** BEGIN Record extracts **
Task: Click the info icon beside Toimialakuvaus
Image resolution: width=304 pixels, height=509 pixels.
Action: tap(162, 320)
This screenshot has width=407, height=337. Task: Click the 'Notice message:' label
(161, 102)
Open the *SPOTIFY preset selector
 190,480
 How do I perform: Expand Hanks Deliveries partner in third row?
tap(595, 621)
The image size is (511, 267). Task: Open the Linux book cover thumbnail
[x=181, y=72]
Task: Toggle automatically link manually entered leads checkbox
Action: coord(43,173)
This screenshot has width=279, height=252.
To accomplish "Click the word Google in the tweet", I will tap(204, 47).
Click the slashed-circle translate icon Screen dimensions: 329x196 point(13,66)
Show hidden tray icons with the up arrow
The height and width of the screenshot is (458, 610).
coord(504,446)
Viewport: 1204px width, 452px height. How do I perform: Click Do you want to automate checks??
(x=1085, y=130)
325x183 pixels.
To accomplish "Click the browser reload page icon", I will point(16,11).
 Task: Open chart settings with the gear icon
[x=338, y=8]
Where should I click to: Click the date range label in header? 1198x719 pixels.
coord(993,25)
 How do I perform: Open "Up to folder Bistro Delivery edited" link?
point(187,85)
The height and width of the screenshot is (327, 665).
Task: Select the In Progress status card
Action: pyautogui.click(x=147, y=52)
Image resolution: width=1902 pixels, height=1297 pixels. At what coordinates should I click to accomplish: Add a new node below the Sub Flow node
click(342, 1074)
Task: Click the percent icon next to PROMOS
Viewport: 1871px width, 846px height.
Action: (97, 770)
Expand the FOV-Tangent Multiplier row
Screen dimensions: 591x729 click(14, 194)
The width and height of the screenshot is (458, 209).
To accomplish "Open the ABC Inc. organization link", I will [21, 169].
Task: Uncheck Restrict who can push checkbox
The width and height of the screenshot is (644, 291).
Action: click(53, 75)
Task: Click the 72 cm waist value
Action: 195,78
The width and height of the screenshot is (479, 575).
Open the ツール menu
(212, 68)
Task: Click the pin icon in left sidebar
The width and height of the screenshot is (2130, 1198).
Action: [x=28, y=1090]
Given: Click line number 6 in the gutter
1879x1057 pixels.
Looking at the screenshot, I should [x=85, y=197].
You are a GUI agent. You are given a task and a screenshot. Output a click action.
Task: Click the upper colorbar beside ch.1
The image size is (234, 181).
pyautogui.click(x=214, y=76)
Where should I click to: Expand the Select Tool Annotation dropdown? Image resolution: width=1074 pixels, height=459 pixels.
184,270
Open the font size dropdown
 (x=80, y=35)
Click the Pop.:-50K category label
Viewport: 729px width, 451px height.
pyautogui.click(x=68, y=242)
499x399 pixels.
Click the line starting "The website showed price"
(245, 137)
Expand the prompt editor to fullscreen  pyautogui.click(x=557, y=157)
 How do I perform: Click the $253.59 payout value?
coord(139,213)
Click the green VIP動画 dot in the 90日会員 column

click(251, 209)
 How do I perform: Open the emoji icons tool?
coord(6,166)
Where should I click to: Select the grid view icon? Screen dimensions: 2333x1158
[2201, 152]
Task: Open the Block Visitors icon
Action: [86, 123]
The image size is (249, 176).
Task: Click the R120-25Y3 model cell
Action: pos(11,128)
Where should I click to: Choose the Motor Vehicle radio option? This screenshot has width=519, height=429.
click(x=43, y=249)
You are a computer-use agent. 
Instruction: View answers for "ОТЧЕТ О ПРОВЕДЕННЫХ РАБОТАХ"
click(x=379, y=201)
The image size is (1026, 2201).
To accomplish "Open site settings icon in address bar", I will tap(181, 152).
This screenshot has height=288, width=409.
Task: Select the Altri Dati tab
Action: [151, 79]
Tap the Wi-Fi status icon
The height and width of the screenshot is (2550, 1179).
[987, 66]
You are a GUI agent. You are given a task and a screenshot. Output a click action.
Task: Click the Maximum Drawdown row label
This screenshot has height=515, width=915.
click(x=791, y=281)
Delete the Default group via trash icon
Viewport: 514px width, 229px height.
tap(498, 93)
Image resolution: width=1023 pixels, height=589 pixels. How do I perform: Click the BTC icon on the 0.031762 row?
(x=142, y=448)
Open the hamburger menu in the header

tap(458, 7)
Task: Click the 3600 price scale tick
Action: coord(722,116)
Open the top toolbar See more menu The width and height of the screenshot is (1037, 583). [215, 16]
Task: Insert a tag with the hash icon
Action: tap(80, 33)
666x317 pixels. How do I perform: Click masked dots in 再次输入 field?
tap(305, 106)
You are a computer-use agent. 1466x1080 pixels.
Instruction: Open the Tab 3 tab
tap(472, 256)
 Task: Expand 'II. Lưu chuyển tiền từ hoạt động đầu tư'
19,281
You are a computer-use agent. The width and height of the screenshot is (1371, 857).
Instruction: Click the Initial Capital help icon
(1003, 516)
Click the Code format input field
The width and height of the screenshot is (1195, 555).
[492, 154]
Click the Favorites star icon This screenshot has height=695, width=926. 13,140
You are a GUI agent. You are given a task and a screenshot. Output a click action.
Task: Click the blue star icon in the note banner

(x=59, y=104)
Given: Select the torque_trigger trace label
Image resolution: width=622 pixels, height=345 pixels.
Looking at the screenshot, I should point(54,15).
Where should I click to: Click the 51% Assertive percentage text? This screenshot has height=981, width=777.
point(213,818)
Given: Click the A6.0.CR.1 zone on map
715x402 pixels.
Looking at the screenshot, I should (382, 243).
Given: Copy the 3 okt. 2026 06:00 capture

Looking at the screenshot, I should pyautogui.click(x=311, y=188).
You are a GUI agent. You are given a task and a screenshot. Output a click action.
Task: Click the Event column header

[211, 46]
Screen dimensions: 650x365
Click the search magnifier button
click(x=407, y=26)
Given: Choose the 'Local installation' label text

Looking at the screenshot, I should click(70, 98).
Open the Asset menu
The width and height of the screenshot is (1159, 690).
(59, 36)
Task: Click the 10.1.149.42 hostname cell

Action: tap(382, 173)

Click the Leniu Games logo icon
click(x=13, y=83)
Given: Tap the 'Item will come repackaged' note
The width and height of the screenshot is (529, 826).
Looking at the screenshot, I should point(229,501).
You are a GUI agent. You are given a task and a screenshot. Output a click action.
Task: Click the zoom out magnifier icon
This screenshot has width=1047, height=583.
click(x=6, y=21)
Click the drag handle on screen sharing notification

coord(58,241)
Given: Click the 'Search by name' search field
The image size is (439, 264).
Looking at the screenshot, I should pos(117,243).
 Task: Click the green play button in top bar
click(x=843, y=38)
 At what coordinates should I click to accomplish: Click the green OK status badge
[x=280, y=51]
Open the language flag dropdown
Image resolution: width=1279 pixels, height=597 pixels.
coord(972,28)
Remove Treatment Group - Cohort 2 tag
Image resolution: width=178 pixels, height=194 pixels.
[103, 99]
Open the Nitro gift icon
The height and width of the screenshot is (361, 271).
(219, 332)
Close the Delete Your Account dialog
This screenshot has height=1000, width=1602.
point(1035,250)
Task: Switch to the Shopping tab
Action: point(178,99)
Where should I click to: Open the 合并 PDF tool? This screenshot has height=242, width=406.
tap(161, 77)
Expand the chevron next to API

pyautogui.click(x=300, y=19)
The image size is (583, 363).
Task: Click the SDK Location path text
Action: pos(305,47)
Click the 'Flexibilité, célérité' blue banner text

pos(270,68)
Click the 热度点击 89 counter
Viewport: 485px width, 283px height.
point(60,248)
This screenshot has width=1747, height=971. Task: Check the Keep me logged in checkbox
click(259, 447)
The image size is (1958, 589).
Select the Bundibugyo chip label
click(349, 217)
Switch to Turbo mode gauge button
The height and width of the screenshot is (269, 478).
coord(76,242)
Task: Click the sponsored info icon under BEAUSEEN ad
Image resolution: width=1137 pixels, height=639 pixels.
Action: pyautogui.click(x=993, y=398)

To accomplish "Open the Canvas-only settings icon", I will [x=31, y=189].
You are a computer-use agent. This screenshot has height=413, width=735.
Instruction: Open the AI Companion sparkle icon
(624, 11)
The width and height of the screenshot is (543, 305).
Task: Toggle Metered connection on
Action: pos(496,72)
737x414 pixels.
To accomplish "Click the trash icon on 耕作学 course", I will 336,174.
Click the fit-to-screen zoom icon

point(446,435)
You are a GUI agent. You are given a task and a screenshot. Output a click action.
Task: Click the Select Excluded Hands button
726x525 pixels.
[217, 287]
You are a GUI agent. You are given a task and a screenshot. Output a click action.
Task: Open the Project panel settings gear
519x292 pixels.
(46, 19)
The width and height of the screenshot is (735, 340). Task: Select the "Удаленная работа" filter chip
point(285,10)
** END Record extracts **
[Exercise requirements]: Update the part of the material that opens with the line containing "Given: Choose the" and closes with the line containing "click(x=13, y=83)", replacing "logo" with "brand" and leaving everything else unchanged. Give only those lines.

[Response]:
Given: Choose the 'Local installation' label text

Looking at the screenshot, I should click(70, 98).
Open the Asset menu
The width and height of the screenshot is (1159, 690).
(59, 36)
Task: Click the 10.1.149.42 hostname cell

Action: tap(382, 173)

Click the Leniu Games brand icon
click(x=13, y=83)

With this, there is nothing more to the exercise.